* Requirement 1:
Write out the passage of the Senior Bowl weigh-in article below that runs between "NFL Draft 2013: Senior" and "a valuable purpose.", inclusive.
* Requirement 2:
In the Senior Bowl weigh-in article below, what height did Ryan Nassib measure at the weigh-in?

NFL Draft 2013: Senior Bowl Players with Most to Gain from Weigh-In Results

Justin OnslowContributor IIJanuary 22, 2013

CINCINNATI - OCTOBER 30:  Ryan Nassib #12 of the Syracuse Orange gives instructions to his team during the Big East Conference game against the Cincinnati Bearcats at Nippert Stadium on October 30, 2010 in Cincinnati, Ohio.  (Photo by Andy Lyons/Getty Images)
Andy Lyons/Getty Images

The Senior Bowl weigh-in process is often likened to a “meat market,” and although the display is somewhat unsavory for players, it serves a valuable purpose.

The weigh-in is the first opportunity for NFL personnel to see Senior Bowl attendees without pads or casual attire. The process serves to give scouts and other personnel a feel for each prospect’s physical attributes, and it also answers many questions that may have arisen about particular prospects.

It’s not uncommon for schools to list their players at somewhat embellished figures. A player may be listed at 6’2” on his school’s website, but that doesn’t mean he is actually 6’2”. The weigh-in measurement process helps dispel some of those inaccuracies, and at times can bolster a player’s draft stock before the first practice even begins.

We’ll take a look at the top Senior Bowl prospects with the most to gain from their positive weigh-in results.


*Weigh-in results provided by Senior Bowl Public Relations Director Rob Lehocky in official email release.


Ryan Nassib: QB, Syracuse

Height is one of the most scrutinized measurements for the quarterback position. It is often the case that quarterbacks measure well short of their listed measurements, and their draft stock immediately comes in question.

Nassib was one such prospect this year. He is listed at 6’3” in his official bio on Syracuse’s athletics website.

While Nassib isn’t 6’3”, he did measure in at 6’2”—an acceptable height for a quarterback garnering attention for first-round consideration in April.

Nassib could be one of the top quarterbacks selected in the draft, and the first step to the process was proving to scouts he has the height and bulk to hold up in an NFL environment. He did that at the weigh-in and now must focus on impressing those scouts on the field during practices this week.

* Supplied information:

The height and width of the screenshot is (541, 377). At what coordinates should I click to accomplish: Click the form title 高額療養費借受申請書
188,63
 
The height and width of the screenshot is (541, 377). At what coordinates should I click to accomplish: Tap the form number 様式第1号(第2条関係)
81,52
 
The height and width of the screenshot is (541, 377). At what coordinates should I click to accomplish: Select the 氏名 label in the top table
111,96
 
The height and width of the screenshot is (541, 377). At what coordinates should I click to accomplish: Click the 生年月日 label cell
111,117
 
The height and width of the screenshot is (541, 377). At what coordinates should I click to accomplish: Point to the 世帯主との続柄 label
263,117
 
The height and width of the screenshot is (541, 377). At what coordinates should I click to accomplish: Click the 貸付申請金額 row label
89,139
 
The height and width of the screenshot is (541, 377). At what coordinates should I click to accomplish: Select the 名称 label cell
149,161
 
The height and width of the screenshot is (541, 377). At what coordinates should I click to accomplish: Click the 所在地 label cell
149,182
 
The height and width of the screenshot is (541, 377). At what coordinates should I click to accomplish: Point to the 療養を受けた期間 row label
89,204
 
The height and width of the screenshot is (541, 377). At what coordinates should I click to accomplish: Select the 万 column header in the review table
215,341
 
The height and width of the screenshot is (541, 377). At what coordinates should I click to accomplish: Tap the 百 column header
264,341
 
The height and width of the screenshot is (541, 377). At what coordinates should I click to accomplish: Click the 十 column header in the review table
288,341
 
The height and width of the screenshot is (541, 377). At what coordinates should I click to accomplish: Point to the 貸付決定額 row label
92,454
...
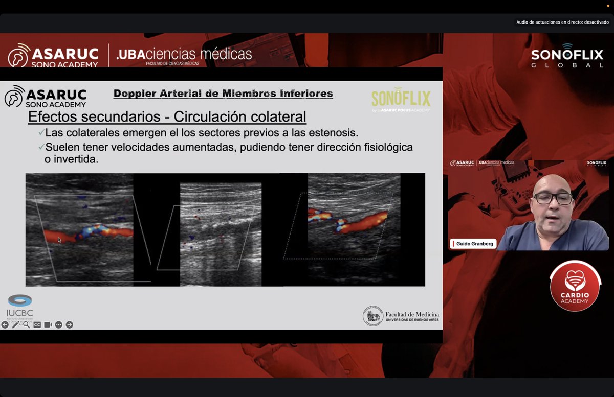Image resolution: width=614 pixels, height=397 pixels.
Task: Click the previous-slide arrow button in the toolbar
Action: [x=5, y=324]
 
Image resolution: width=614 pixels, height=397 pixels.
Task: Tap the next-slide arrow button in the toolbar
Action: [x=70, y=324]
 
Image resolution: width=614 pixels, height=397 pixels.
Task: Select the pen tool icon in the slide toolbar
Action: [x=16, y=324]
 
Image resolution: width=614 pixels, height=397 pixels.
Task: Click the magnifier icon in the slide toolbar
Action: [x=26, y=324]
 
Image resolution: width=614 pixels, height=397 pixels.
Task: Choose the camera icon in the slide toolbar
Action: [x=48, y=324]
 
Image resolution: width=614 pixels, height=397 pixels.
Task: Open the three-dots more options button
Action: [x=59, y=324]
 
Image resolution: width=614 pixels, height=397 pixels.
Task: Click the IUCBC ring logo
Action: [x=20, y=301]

* Task solution 1:
NFL Draft 2013: Senior Bowl Players with Most to Gain from Weigh-In Results

Justin OnslowContributor IIJanuary 22, 2013

CINCINNATI - OCTOBER 30:  Ryan Nassib #12 of the Syracuse Orange gives instructions to his team during the Big East Conference game against the Cincinnati Bearcats at Nippert Stadium on October 30, 2010 in Cincinnati, Ohio.  (Photo by Andy Lyons/Getty Images)
Andy Lyons/Getty Images

The Senior Bowl weigh-in process is often likened to a “meat market,” and although the display is somewhat unsavory for players, it serves a valuable purpose.

* Task solution 2:
6’2”